Are people in Weatherfield stockpiling water, tinned food and toilet tissue? They are in real life Britain, according to news reports. People fear shortages, due to goods tied up at customs when Britain leaves the EU. Entrepreneurs are rising to the challenge. You can buy a Brexit Box, a 30 day supply of freeze-dried food. At £295, they are moving briskly.
Since hearing about the Brexit Box, I’ve been imagining Kirk jumping on that bandwagon. What would he see as essentials for survival? But there’s no point in my going back to the Street in hopes of such a storyline. Coronation Street, Emmerdale and EastEnders decided in 2016 not to deal with Brexit, according to the Daily Star. Already all over the news, so not something their viewers wanted to see in their soaps as well.
Perhaps saying nothing was the right decision. The Archers, a BBC radio serial on air since 1951, had its farming family talk about Brexit – like they would be. But complaints poured in: enough about Brexit in the news, didn’t want it in their show too.
And yet what a perfect venue for discussion of such a monumental decision. The Archers, Coronation Street and all UK continuing serials. Each is set in a different part of the country, each has characters who would be affected in different ways by staying in the EU or leaving. Fans know the characters well. Like their audiences, leaving the EU would benefit some and hurt others.
The characters’ history and circumstances provide a way to look at the economic, political and societal aspects of Brexit.
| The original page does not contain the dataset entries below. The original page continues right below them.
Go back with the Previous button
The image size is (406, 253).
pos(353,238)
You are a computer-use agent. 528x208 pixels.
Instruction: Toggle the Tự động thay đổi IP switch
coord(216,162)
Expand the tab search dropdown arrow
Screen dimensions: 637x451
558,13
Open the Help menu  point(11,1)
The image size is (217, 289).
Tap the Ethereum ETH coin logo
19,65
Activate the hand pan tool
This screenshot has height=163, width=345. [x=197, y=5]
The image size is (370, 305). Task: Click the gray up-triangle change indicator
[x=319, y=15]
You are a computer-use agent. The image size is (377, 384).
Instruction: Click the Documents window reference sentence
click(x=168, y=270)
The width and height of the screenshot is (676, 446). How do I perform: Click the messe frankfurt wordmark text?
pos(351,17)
Maybe it’s Liz popping over to Spain to see her son Andy, Underworld worried about getting materials, or the corner shop facing emptied shelves as the tinned beans are snatched up. What would the McDonalds, or Connors, think about the question of the border between Northern Ireland and the south? Having already been the target of racial abuse, would Alya fear further attacks?
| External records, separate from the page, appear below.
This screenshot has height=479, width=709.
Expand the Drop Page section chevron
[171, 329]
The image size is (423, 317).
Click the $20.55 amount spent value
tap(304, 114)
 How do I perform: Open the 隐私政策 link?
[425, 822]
Britons face these questions now, and uncertainty has caused divisiveness. It is a shame, I think, that Coronation Street has not laid out some Brexit scenarios for its characters The long arc storytelling of soaps is ideal for this.
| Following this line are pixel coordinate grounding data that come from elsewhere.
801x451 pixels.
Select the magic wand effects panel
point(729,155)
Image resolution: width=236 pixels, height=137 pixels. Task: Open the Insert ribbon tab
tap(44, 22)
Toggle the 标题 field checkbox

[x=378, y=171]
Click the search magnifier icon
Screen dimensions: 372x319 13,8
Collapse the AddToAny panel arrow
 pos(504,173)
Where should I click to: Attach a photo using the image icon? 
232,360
And unlike North American daytime soaps, British serials are part of personal and public discourse. If it happens on Coronation Street, it’s in the news the next day. Looking at Brexit through Dev’s eyes, or Carla’s, can only help get all aspects out there in a real but non-confrontational way.
Spotted Dick and Custard
Coronation Street is often criticized for showing a Britain of the past. For not reflecting the ethnic and socio-political diversity in what is no longer a nation of (white) shopkeepers, at their best during the war. Maybe this would be a time to use that to show that Britons have been through worse, and survived. That there was a UK before the EU. That immigration and diversity have always been part of the British Isles. Conflict too. But they did survive.
Maybe the oldies need to gather the young’uns in the Rovers. Have Rita lead a singsong of The White Cliffs of Dover. Ken can quote Percy Sugden: “When you’ve prepared spotted dick and custard for one hundred and fifty of ’em under heavy artillery fire and not allowed one lump in that custard, you can do anything.”